Fast alle berühmten Kamerahersteller mischten bei der Gold-Connection mit. Bei Minolta entstanden 1000 vergoldete Exemplare der nach Produktionsende begehrten kompakten Meßsucherkamera CLE, Minox wartete 1987 mit 1000 Stück der LX in Gold auf. Sogar die Publicity-scheue Schweizer Kameramarke Alpa rief 1982 die Investoren auf den Plan. Die nüchternen Zahlen: 750 Alpa 11si mit 10 Micron in 18 Karat für je 15000 Schweizer Franken. Die Nikon FA zählte nach unserer Einschätzung nicht zu den Erfolgsmodellen des Hauses; trotzdem wurde sie vergoldet.
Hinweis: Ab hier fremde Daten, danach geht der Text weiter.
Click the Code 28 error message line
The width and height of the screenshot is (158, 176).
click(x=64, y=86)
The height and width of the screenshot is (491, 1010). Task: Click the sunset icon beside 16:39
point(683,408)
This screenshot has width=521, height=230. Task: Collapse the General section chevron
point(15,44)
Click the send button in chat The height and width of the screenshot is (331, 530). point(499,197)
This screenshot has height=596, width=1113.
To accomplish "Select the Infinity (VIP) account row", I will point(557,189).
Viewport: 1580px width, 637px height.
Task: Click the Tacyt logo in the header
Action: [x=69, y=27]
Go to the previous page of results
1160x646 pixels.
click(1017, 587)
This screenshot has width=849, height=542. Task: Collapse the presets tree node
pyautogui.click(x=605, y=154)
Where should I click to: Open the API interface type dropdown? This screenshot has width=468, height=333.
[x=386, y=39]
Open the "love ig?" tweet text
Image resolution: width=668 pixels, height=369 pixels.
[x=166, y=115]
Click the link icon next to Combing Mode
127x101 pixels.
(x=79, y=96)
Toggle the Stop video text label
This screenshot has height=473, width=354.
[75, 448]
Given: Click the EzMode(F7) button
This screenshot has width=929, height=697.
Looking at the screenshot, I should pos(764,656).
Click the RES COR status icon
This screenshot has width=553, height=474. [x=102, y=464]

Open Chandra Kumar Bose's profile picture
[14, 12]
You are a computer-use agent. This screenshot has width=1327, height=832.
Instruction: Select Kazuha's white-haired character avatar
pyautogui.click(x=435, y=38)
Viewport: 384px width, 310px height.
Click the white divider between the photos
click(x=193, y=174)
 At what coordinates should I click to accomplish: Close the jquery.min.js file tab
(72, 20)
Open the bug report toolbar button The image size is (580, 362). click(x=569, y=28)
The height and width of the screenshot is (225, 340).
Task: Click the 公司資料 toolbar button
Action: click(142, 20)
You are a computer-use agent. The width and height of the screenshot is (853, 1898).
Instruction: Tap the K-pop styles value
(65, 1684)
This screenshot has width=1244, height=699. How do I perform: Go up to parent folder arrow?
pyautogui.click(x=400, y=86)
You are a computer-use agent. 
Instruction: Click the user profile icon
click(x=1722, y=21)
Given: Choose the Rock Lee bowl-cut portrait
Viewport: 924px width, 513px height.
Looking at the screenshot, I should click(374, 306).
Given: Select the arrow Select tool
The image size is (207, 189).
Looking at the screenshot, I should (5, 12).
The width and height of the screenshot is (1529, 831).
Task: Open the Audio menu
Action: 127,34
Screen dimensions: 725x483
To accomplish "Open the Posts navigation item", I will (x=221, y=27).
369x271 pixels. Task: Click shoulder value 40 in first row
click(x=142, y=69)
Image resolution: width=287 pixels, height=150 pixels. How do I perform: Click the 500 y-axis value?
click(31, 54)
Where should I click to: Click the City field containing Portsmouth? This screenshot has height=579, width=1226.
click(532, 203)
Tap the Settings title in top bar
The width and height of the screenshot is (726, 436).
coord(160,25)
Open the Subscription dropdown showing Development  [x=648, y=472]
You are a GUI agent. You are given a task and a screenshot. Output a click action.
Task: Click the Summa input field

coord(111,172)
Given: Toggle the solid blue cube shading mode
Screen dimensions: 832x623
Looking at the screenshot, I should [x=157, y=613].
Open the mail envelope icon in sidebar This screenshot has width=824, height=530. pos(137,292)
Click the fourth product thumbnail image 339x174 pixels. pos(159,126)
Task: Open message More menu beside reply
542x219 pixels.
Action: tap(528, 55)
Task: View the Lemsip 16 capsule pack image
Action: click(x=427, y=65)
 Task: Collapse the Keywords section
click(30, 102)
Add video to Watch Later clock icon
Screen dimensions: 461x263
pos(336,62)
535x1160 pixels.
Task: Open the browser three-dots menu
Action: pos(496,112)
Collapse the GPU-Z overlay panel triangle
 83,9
Wer angesichts soviel blinkenden Edelmetalls neidische Gefühle gegenüber den glücklichen Besitzern hegt, dem seien ein paar tröstende Worte ans Herz gelegt. Die goldenen Kameras leben von ihrer glänzenden Hülle und von einem nur bescheidenen Wertzuwachs. Freude an der Fotografie und an gelungenen Bildern kann man mit ihnen nicht erleben, denn dafür sind sie zu schade - und wegen des weichen Goldüberzugs auch nicht widerstandsfähig genug. Deshalb sind sie zu einem Dasein in Vitrine oder Tresor verurteilt: Kameras im goldenen Käfig.